▸ Stored data
____
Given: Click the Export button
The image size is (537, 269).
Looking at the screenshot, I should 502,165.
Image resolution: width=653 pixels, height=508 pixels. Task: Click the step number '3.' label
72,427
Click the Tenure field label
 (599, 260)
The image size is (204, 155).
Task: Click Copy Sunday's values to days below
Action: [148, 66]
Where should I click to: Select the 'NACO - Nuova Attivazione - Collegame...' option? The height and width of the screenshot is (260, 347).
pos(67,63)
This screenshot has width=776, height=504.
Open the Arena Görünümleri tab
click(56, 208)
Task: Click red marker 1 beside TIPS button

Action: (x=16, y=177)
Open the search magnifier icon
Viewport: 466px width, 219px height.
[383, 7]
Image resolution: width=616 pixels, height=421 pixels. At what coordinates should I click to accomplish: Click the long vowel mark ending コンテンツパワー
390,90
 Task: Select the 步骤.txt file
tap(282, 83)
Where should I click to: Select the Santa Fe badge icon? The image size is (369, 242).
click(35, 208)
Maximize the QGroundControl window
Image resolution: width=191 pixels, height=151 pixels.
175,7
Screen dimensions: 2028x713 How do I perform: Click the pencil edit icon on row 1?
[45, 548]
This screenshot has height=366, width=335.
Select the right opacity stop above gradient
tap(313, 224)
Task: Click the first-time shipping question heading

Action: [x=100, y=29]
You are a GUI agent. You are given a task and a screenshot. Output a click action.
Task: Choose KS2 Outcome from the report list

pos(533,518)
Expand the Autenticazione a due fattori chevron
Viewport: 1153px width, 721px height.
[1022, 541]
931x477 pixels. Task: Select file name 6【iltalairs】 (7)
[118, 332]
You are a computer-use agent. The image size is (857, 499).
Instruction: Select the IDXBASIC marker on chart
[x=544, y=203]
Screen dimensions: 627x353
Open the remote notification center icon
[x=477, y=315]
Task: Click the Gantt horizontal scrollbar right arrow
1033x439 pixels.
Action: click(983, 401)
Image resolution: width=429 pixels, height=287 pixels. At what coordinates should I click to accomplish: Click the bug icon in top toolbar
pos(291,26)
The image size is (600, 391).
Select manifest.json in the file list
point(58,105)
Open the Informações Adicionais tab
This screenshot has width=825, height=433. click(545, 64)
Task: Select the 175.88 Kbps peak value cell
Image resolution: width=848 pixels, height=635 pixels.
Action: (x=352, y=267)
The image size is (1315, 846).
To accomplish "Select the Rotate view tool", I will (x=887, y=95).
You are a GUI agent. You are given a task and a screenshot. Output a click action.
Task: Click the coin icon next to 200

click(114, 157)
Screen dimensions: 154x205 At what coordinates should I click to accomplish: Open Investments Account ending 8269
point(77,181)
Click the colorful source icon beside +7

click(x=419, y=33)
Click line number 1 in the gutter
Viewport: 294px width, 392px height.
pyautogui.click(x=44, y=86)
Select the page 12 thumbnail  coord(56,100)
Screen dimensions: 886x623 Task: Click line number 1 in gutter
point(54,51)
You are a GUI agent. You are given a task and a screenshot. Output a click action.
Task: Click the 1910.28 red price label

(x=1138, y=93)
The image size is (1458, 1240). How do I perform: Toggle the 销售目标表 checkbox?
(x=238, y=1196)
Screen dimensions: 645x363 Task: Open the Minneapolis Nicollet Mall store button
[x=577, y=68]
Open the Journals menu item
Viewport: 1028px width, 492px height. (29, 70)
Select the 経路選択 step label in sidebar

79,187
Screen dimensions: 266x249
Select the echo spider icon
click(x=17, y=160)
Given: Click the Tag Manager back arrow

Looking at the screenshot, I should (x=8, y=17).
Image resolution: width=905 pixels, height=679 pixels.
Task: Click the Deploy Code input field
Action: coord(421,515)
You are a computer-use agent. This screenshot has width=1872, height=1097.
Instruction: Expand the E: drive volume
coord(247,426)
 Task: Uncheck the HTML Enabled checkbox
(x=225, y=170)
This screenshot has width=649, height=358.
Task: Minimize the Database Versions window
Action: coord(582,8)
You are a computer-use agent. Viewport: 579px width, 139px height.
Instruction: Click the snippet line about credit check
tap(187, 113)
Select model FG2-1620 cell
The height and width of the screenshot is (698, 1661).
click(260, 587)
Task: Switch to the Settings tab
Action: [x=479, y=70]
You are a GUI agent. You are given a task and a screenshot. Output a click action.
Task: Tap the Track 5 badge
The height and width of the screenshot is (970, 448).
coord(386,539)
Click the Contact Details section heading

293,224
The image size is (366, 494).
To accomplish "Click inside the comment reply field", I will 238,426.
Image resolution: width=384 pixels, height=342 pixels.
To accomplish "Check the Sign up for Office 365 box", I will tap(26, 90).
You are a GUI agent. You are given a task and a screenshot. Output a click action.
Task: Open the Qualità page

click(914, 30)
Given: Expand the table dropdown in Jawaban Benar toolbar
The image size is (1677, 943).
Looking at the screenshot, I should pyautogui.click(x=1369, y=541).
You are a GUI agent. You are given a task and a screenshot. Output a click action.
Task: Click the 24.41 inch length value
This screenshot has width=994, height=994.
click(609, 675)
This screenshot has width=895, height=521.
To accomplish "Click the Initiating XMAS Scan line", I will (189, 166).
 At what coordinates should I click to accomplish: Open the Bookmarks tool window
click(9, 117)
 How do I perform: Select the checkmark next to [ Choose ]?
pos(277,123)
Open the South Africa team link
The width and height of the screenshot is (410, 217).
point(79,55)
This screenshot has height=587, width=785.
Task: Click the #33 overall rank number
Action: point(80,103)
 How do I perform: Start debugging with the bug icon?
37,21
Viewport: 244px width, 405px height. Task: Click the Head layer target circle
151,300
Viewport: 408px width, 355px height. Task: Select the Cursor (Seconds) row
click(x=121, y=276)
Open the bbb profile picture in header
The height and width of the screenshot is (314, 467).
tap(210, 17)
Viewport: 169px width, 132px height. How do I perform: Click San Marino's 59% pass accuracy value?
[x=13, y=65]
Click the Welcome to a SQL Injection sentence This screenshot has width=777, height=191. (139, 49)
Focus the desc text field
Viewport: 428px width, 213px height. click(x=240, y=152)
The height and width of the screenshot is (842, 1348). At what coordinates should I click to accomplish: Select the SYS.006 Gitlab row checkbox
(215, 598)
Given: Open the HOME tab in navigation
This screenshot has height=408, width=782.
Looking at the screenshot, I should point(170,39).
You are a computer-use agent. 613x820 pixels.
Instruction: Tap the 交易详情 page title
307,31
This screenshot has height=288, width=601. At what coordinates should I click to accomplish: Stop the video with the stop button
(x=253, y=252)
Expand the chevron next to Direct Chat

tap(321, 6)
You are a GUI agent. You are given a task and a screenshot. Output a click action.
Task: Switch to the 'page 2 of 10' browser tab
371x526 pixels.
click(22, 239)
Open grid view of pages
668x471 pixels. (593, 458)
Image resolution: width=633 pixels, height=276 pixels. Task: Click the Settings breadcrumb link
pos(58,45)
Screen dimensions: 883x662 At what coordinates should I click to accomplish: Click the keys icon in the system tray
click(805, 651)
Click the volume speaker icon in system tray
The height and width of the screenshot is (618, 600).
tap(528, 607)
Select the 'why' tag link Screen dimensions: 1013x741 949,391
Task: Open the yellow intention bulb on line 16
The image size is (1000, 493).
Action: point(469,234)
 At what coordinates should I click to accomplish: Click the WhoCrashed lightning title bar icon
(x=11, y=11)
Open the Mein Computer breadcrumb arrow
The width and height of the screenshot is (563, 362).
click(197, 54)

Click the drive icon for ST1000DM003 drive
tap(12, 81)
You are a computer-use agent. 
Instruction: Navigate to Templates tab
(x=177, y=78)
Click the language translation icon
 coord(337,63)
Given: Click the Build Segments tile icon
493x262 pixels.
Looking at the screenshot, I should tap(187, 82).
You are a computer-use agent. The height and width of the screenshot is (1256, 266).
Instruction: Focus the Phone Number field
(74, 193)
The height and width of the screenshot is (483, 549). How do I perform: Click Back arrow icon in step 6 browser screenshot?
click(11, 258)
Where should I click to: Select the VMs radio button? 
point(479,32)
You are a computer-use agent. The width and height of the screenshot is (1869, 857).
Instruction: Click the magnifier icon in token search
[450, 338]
____
Scan the entries above for the line containing "You are a computer-use agent. 613x820 pixels.", and copy it and all lines after it exactly, down to and including the line containing "Task: Switch to the 'page".

▸ Answer box
You are a computer-use agent. 613x820 pixels.
Instruction: Tap the 交易详情 page title
307,31
This screenshot has height=288, width=601. At what coordinates should I click to accomplish: Stop the video with the stop button
(x=253, y=252)
Expand the chevron next to Direct Chat

tap(321, 6)
You are a GUI agent. You are given a task and a screenshot. Output a click action.
Task: Switch to the 'page 2 of 10' browser tab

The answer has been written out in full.